For Liz and I, the plan to get here wouldn’t be largely different than our plan for financial freedom. Basically, it would just include working a little longer and adding some more real estate to the mix (P.S. extreme wealth doesn’t have to be complicated). For instance, instead of three properties, we’d likely shoot for five or six (which would earn us another $2,000-$3,000 a month). It might take us an additional three years to achieve this, but think of what we could do with an extra $24,000-$36,000 a year! That could really make an impact on someone’s life!
Life Beyond Financial Independence
From what I’ve been reading, the recent fad is to voluntarily live a life of near-poverty (crappy car, flip phone, and all home-cooked meals)….for life….

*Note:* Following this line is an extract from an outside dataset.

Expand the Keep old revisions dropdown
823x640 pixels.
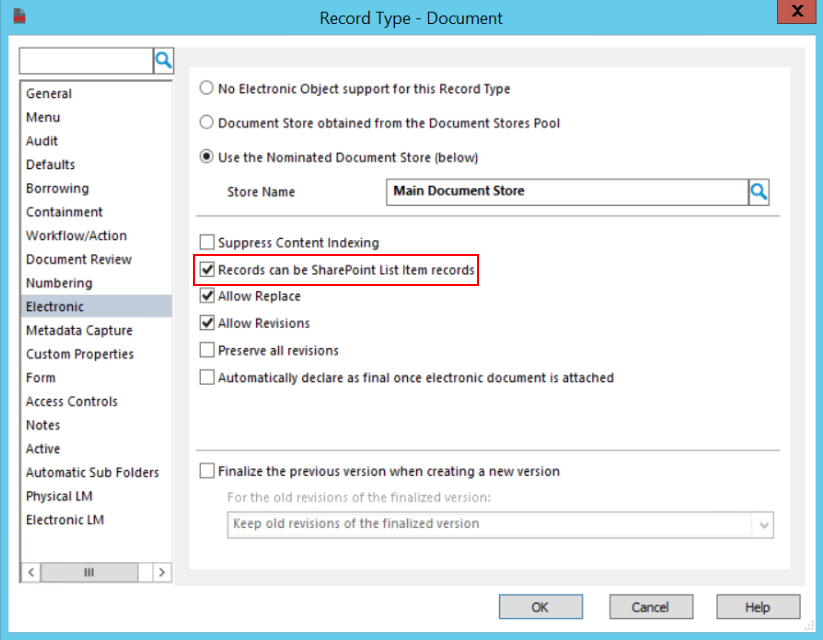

Why on earth would someone do this?
If one could reduce their expenses to just $10,000 a year, then they could conceivably save up just $250,000 and live off the interest for life. Meaning…they could gain financial independence by living in poverty forever. You wouldn’t ever have to work another day in your life, but you’d be strapped for cash each day as well.
…..not for me.
I don’t spend that much money, but I also like to have plenty of it in my bank account…and plenty of it feeding into my bank account each month. Liz and I could probably buckle down and be financially independent in this very instant, but would we be happy? Nope. We’d constantly be watching our pennies and would soon be stressed out of our gourds!
For us, financial independence is not the end game. We’ll be shooting for financial freedom for sure, and possibly even targeting financial abundance.
What are you targeting? Financial independence or beyond?